Avoiding static obstacles

🧾 Introduction

• In autonomous driving systems, it is essential to implement avoidance behavior for static obstacles.
• Static obstacles refer to non-moving objects such as parked vehicles, median strips, and traffic cones.
• To ensure safety under perception and localization uncertainties, the system was designed to avoid unnecessary reactions while maintaining stable and safe behavior, thereby reducing potential discomfort or risk for passengers.

⚙️ Method

• To generate avoidance paths, we used a quintic polynomial to create a jerk-minimized trajectory.
• To compensate for uncertainties in localization and object detection, we adopted a strategy that alternates between conservative and sensitive decision modes depending on the situation.

✅ Result

• As a result, the system successfully generated stable avoidance trajectories in the presence of various static obstacles.
• Even under sensor uncertainty, the vehicle demonstrated robust and safe behavior during navigation.
• This decision strategy balances caution and responsiveness, allowing the system to remain safely proactive without frequent shifts in behavior, which in turn helps maintain ride comfort and operational stability.

Overtaking Parked Cars

🧾 Introduction

• This task addresses the need for overtaking parked vehicles or static objects that are illegally stopped or obstructing the lane.
• Unlike static obstacle avoidance, this task requires crossing lane boundaries, which introduces additional risk from vehicles approaching from the adjacent lane.
• The goal is to enable safe and smooth overtaking behavior in environments with irregularly parked vehicles or objects.

⚙️ Method

• A classification algorithm was developed to accurately distinguish between regular moving or temporarily stopped vehicles and those that require overtaking.
• Using this algorithm, the system determines whether ovetaking is necessary for obstacle avoidance.
• The jerk-minimized trajectory, generated using a quintic polynomial, was evaluated to determine whether the planned lane departure and reentry would be safe.
• The system continuously monitors the adjacent lane for approaching vehicles in order to plan a safe overtaking decision.

✅ Result

• The system was able to successfully identify and overtake parked vehicles and roadside obstacles.
• It demonstrated the ability to safely merge into and return from adjacent lanes while avoiding conflicts with moving traffic.
• This resulted in robust and stable overtaking behavior, even in complex urban driving scenarios.

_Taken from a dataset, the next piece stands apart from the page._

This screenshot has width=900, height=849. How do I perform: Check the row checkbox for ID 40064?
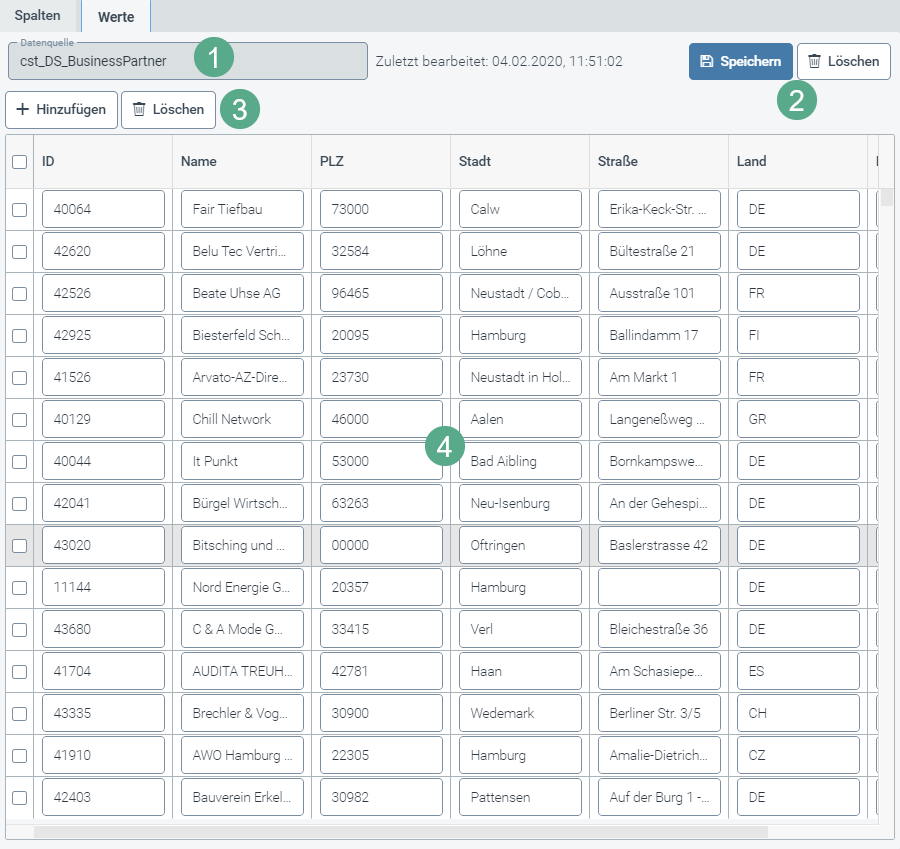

Emergent Collision Avoidance

🧾 Introduction

• The Emergent Collision Avoidance (ECA) module is an independent safety mechanism designed to operate when primary autonomous driving modules malfunction or behave abnormally.
• To ensure reliability in emergency scenarios, the ECA minimizes interactions with other modules, operating with autonomous logic when safety thresholds are breached.

⚙️ Method

• The ECA is based on Mobileye’s Responsibility-Sensitive Safety (RSS) framework, which defines provable longitudinal and lateral safety distances.
• It activates only when critical violations of these safety distances occur, prioritizing emergency responsiveness over system coordination.
• Upon detecting a violation, the ECA computes control commands that satisfy the RSS constraints and applies them to override the nominal system.

✅ Result

• The ECA successfully overrode unsafe commands and performed emergency maneuvers such as overtaking when required.
• Its independence allowed it to maintain safety even in cases of system malfunction or planning failure.